Female blue king crabs in the Pribilof Islands grow to the largest size before they are reproductively mature. About 50% of crabs are mature at 5 in CL. St. Matthew Island females can become sexually mature at 3 in CL, and Diomede crabs are similar. Larger female crabs from the Pribilof Islands have the highest fecundity, producing 162,360 eggs or 110,033 larvae per crab. The reduction in fecundity is about 33% between the egg and larval stages. In Japan, an average of 120,000 larvae were released from each blue king crab. Diomede blue king crabs release an average of 60,000 larvae per female.

Environmental variables, such as tides, temperature, salinity, light, phytoplankton blooms, and predation, are seasonally pulsed and likely serve as cues for larval release. Release of larvae over a longer period may serve to give the female a larger window for larvae to correspond with any favorable environmental conditions that may exist, also known as “bet-hedging”. In the laboratory, Pribilof larvae hatch over the course of about one month, and Diomede larvae hatch over the course of 2–3 weeks. These differences may be due to water temperature in the laboratory, which has a clear effect on embryonic and larval development, and is probably slightly different from hatch timing in a natural environment.

==Fisheries ==
Commercial blue king crab fisheries around the eastern Bering Sea began in the mid-1960s. Over 13228000 lb of blue king crabs were caught during 1981, the peak for blue king crab fisheries as well as the year after red king crab fisheries peaked. The Pribilof Island harvest by the United States peaked in 1980 at 10935000 lb and was closed in 1988 due to population decline, then again in 1999 after being opened for three years. The St. Matthew fishery peaked in 1983 with 9453500 lb but experienced a similar decline and was closed in 1999. It was opened in 2009, and was featured on the television show Deadliest Catch. The St. Matthew stock is rebuilding but the fishery remains closed, while the Pribilof stock has not drastically improved. Diomede blue king crabs have never been harvested commercially, but support a subsistence fishery for the Native Village of Diomede, Alaska, population 170.

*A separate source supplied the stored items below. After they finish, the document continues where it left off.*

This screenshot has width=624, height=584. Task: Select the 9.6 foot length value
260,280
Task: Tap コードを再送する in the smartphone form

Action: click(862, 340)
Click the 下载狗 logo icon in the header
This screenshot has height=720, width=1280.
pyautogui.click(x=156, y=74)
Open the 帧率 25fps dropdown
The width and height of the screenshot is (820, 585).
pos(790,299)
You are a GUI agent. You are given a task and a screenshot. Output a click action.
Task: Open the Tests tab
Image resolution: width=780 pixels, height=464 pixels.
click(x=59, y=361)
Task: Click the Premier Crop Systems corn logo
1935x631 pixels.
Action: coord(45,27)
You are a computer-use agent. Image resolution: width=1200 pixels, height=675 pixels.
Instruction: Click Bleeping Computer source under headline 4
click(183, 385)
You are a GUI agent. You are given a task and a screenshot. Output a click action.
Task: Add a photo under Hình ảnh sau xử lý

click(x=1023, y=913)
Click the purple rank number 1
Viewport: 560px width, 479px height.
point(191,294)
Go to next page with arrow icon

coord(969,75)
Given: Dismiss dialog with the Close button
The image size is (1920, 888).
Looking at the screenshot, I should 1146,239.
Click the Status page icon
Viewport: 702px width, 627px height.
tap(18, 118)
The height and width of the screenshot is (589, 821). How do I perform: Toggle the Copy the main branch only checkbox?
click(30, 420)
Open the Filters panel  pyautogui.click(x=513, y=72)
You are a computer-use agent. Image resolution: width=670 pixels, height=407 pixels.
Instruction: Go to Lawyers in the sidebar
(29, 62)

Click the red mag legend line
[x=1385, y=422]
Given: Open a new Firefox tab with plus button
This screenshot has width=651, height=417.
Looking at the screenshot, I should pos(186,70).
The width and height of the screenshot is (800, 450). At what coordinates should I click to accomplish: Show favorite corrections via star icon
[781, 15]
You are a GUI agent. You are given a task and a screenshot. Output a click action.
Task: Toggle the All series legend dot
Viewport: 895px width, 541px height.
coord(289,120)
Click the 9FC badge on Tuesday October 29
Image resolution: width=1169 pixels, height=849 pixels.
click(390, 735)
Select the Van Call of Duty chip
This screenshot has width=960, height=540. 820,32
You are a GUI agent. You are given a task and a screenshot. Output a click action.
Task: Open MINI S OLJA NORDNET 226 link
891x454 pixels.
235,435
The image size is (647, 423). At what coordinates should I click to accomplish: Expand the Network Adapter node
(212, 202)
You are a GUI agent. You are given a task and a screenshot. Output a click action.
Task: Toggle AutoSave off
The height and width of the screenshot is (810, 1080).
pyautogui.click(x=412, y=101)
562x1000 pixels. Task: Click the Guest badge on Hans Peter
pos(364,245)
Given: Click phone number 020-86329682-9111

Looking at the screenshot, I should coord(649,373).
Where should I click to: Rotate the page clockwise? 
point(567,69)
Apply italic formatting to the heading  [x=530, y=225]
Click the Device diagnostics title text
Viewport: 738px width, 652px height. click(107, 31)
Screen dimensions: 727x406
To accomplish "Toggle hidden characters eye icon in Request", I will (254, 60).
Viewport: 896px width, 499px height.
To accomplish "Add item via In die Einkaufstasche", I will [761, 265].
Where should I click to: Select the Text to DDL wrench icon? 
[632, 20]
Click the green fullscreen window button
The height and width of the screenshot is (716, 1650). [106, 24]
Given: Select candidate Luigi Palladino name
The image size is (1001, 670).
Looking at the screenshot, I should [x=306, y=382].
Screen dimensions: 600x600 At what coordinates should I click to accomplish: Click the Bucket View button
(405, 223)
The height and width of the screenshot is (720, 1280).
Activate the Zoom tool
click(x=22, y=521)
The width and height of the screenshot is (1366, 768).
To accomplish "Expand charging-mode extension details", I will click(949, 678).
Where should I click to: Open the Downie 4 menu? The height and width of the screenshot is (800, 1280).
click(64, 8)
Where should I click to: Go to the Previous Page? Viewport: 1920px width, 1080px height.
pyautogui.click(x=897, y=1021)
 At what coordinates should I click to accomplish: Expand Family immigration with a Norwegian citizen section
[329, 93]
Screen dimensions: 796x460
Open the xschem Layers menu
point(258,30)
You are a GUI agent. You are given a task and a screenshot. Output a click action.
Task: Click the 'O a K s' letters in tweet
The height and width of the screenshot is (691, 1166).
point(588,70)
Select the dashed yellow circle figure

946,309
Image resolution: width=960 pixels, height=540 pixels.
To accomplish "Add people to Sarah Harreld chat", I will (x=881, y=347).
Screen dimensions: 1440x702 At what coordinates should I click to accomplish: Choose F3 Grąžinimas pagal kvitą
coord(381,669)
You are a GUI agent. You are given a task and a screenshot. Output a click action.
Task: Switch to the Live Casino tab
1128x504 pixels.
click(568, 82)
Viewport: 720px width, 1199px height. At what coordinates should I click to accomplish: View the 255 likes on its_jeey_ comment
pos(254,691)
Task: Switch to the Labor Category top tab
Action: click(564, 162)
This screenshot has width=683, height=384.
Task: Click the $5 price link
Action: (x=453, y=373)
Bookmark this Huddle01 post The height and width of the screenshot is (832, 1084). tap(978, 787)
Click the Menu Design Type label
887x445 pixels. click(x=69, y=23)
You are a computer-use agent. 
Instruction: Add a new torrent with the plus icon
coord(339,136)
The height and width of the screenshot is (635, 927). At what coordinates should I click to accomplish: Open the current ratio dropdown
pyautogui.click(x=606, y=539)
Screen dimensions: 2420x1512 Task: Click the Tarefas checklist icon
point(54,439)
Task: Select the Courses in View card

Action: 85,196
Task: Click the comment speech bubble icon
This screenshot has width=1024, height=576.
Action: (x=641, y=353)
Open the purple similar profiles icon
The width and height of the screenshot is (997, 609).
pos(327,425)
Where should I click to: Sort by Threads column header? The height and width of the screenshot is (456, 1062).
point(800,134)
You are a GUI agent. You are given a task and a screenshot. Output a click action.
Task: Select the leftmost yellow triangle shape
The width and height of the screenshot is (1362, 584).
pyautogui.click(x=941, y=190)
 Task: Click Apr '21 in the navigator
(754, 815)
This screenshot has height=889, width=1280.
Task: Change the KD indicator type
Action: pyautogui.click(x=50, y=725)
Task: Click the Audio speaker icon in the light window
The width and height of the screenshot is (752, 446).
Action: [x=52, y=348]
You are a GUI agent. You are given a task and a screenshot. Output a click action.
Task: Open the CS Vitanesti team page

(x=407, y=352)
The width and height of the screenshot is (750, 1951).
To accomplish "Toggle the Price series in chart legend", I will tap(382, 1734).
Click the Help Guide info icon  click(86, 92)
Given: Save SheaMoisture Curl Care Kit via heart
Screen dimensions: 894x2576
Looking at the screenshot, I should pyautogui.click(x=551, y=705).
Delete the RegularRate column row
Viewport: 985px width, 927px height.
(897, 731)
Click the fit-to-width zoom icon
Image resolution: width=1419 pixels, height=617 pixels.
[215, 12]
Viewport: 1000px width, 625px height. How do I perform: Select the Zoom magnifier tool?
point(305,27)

Colder water slows the rate of crab growth and crabs at northern latitudes are often smaller than more southern crabs. Commercial harvest of blue king crabs at the Pribilof Islands is limited to males with a carapace width (CW) over 6.5 in and St. Matthew Island is limited to crabs with CW greater than 5.5 in, corresponding to crabs over 4.7 in carapace length (CL). Diomede blue king crabs are similar in size to St. Matthew Island crabs.